*Goal of the exercise*. Omit the pictures and output exactly the lines from the start of the entries through the line containing "Näytä tiedot (135, 2149)".

*Listed records*.
::::

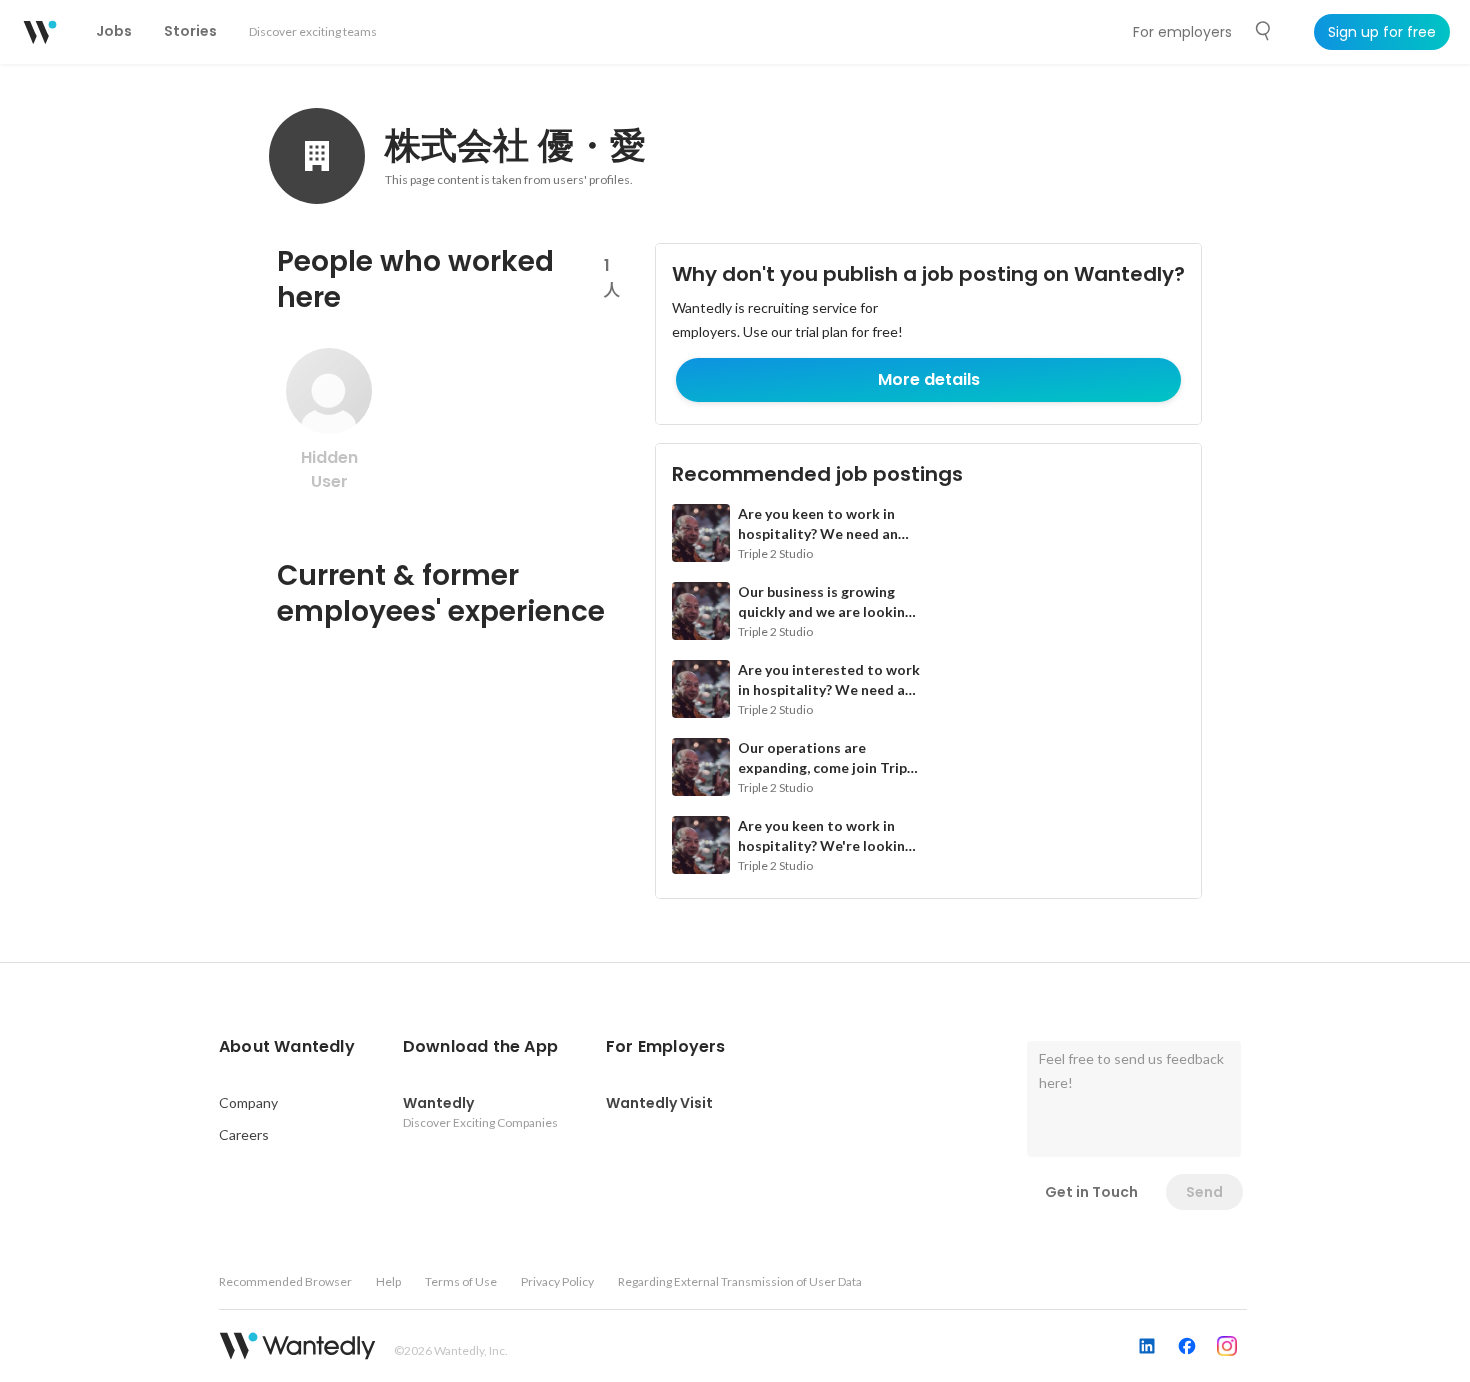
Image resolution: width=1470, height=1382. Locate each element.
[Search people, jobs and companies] (1264, 31)
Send (1204, 1192)
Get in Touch (1091, 1192)
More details (929, 379)
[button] (287, 1047)
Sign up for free (1382, 32)
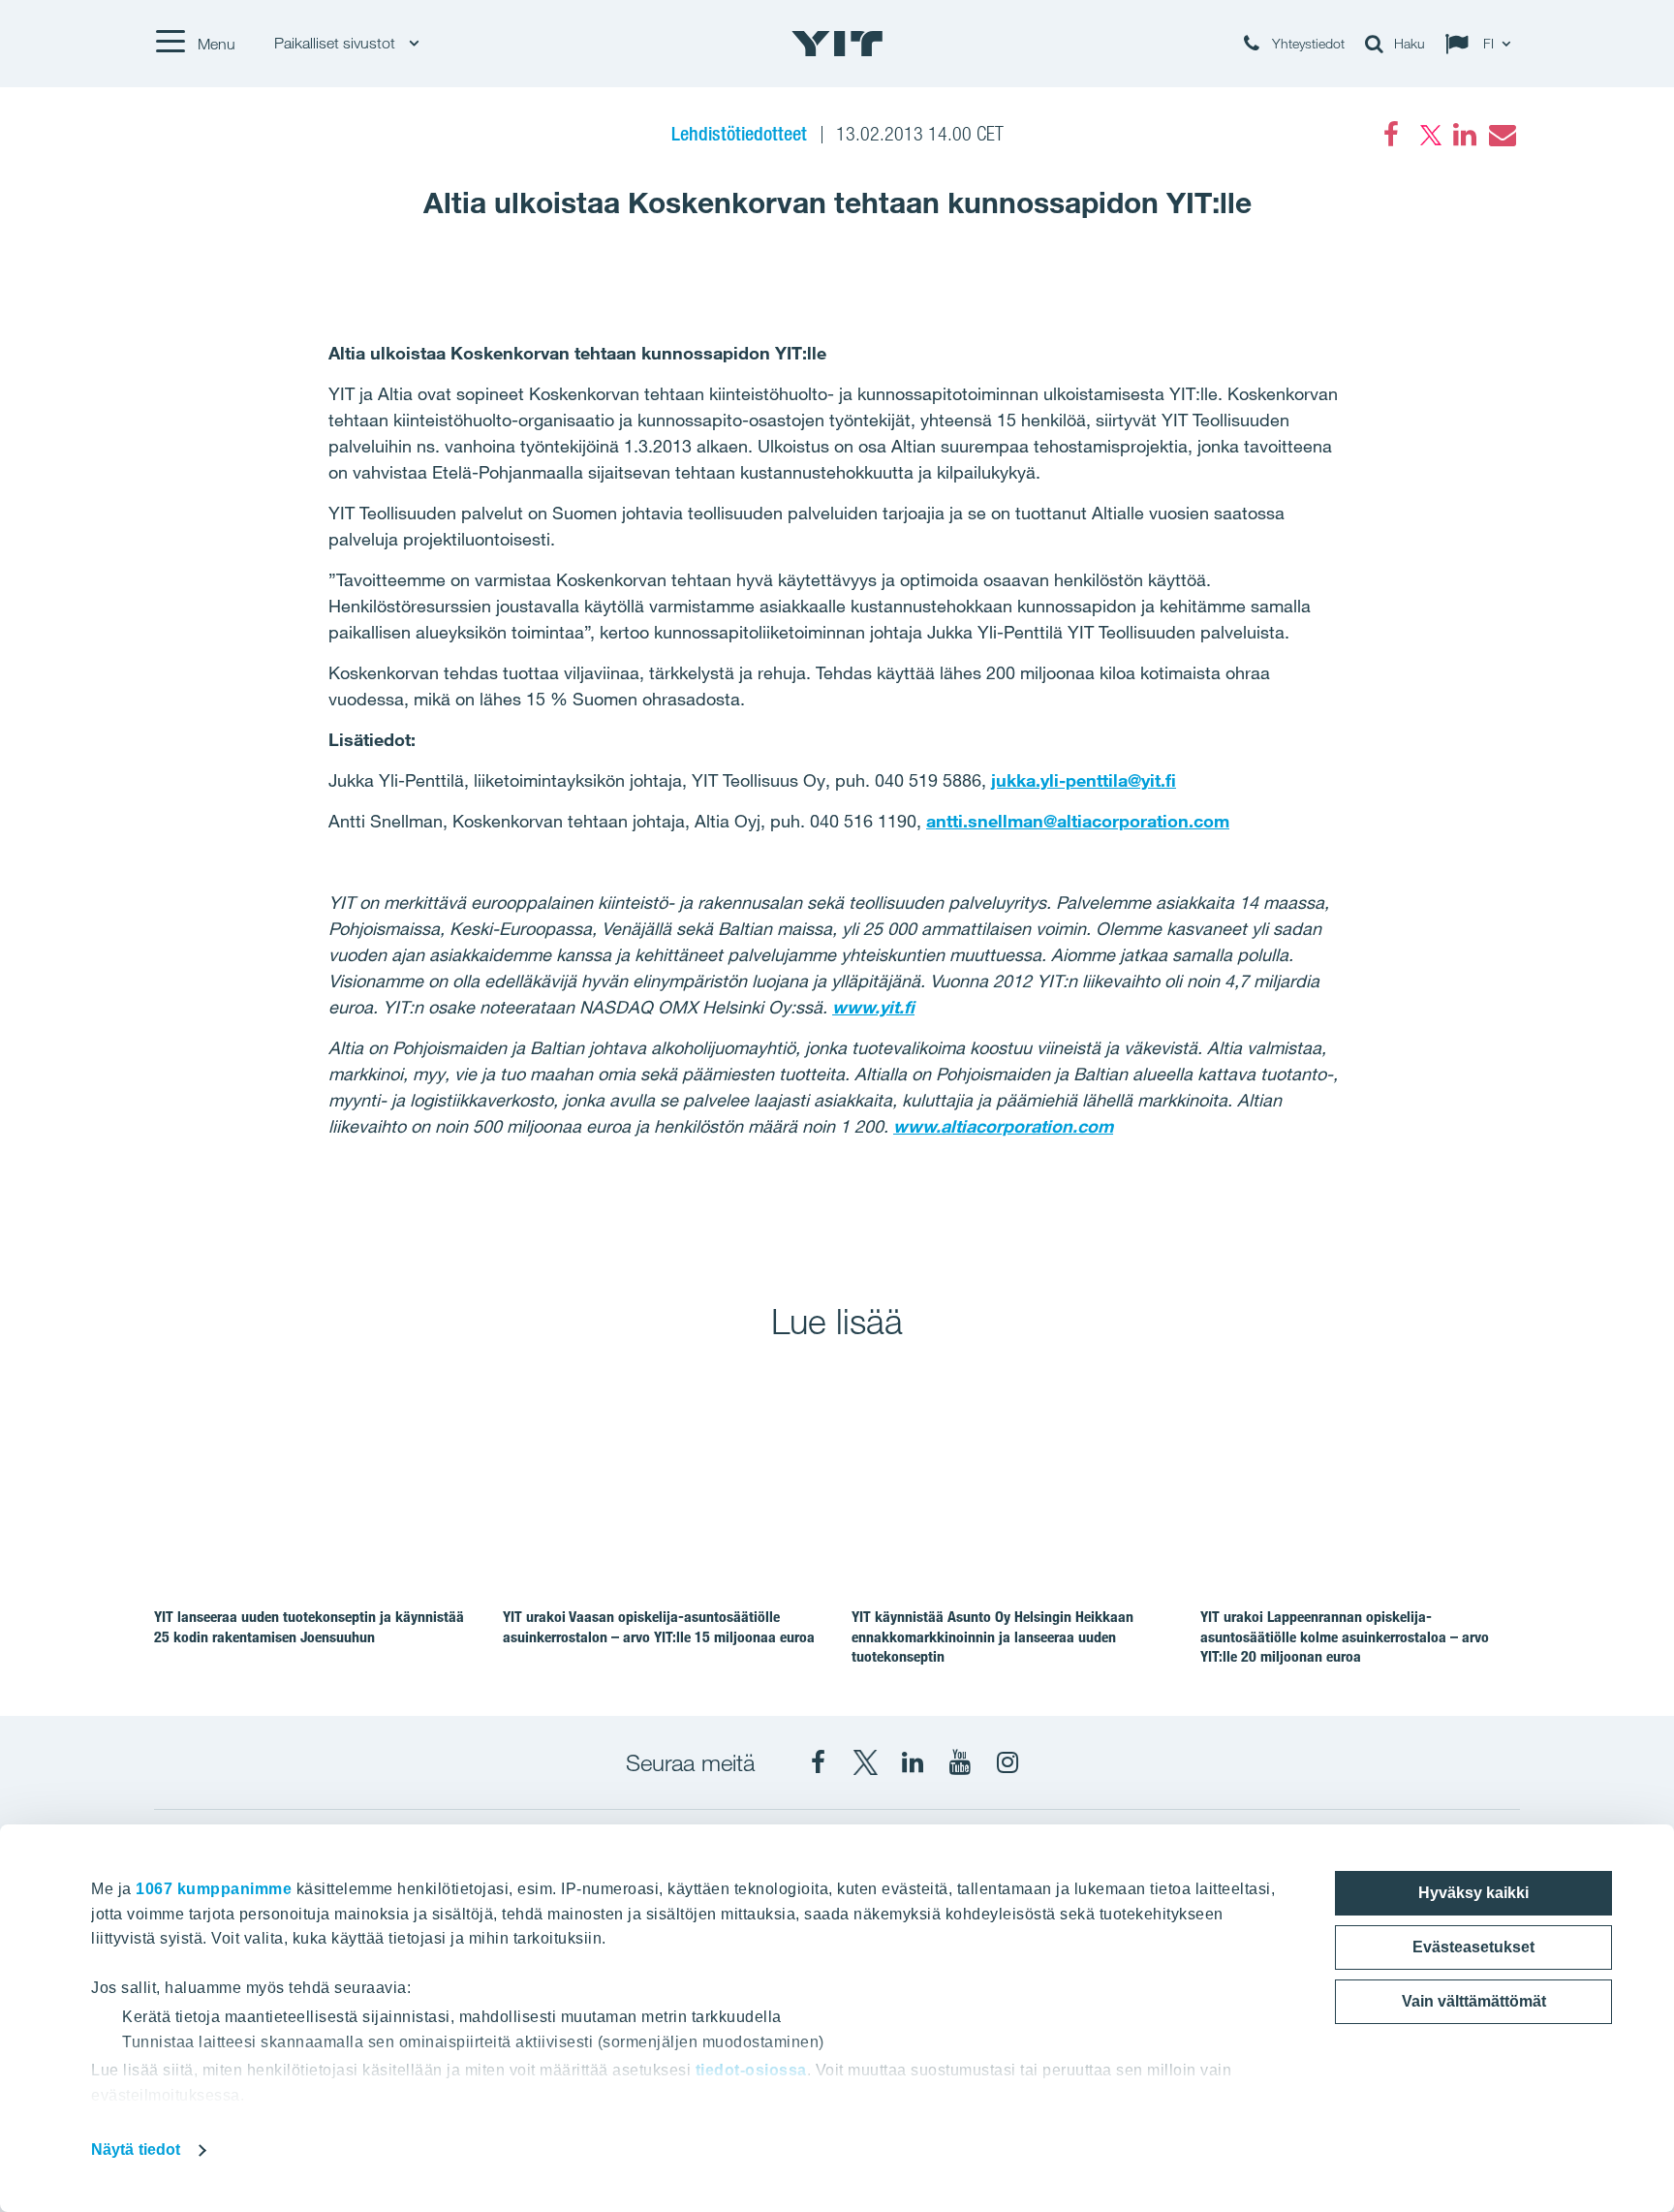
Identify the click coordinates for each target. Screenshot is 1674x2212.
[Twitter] (1428, 134)
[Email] (1501, 134)
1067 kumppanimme (214, 1889)
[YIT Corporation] (912, 1762)
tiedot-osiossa (751, 2070)
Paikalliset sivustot (336, 43)
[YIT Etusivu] (837, 43)
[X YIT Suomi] (865, 1762)
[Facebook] (1391, 134)
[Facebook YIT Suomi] (817, 1762)
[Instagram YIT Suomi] (1007, 1762)
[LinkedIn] (1464, 134)
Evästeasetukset (1473, 1947)
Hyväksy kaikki (1473, 1893)
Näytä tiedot (135, 2149)
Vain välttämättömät (1474, 2001)
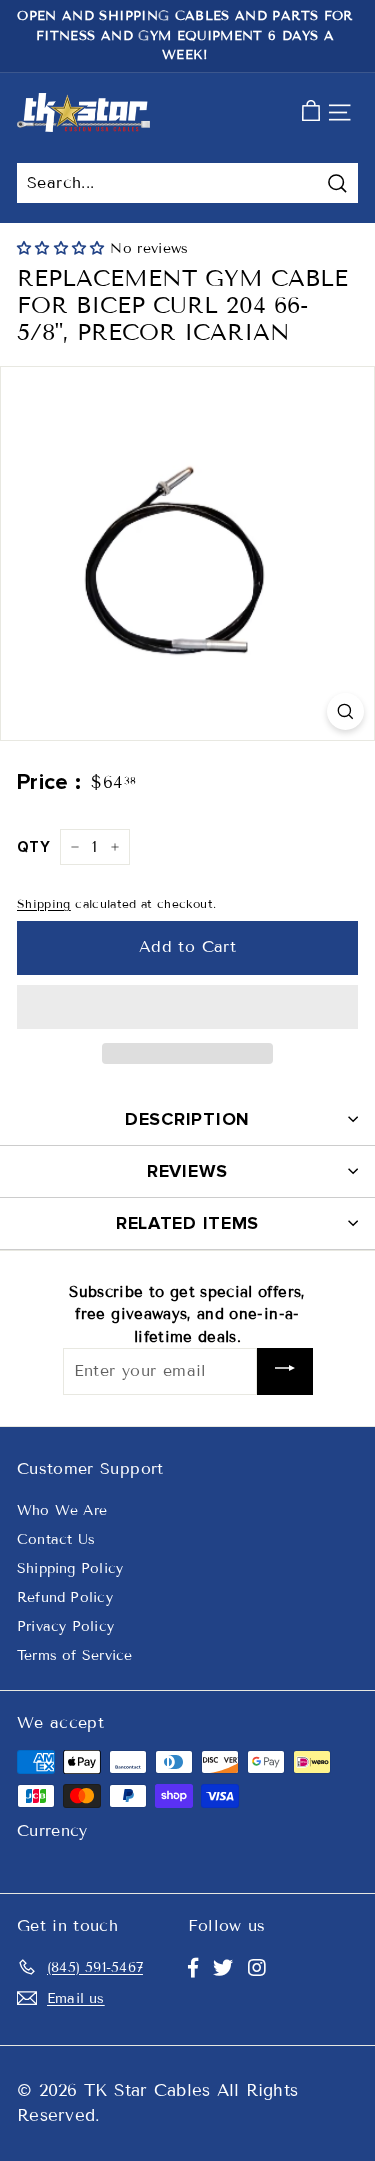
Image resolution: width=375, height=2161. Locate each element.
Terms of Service (74, 1655)
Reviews (187, 1171)
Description (187, 1119)
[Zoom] (345, 711)
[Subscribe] (285, 1371)
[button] (63, 248)
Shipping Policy (70, 1568)
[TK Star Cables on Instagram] (257, 1968)
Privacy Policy (65, 1626)
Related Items (187, 1223)
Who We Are (62, 1510)
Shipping (44, 903)
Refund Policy (65, 1597)
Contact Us (56, 1539)
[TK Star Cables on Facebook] (193, 1968)
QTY (33, 847)
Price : (49, 782)
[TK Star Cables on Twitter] (223, 1968)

::::

*Reply*.
Image resolution: width=1470, height=1382. Locate each element.
[Search people, jobs and companies] (1264, 31)
Send (1204, 1192)
Get in Touch (1091, 1192)
More details (929, 379)
[button] (287, 1047)
Sign up for free (1382, 32)
Identify the click coordinates for each target. Screenshot is 1674x2212.
[Twitter] (1428, 134)
[Email] (1501, 134)
1067 kumppanimme (214, 1889)
[YIT Corporation] (912, 1762)
tiedot-osiossa (751, 2070)
Paikalliset sivustot (336, 43)
[YIT Etusivu] (837, 43)
[X YIT Suomi] (865, 1762)
[Facebook] (1391, 134)
[Facebook YIT Suomi] (817, 1762)
[Instagram YIT Suomi] (1007, 1762)
[LinkedIn] (1464, 134)
Evästeasetukset (1473, 1947)
Hyväksy kaikki (1473, 1893)
Näytä tiedot (135, 2149)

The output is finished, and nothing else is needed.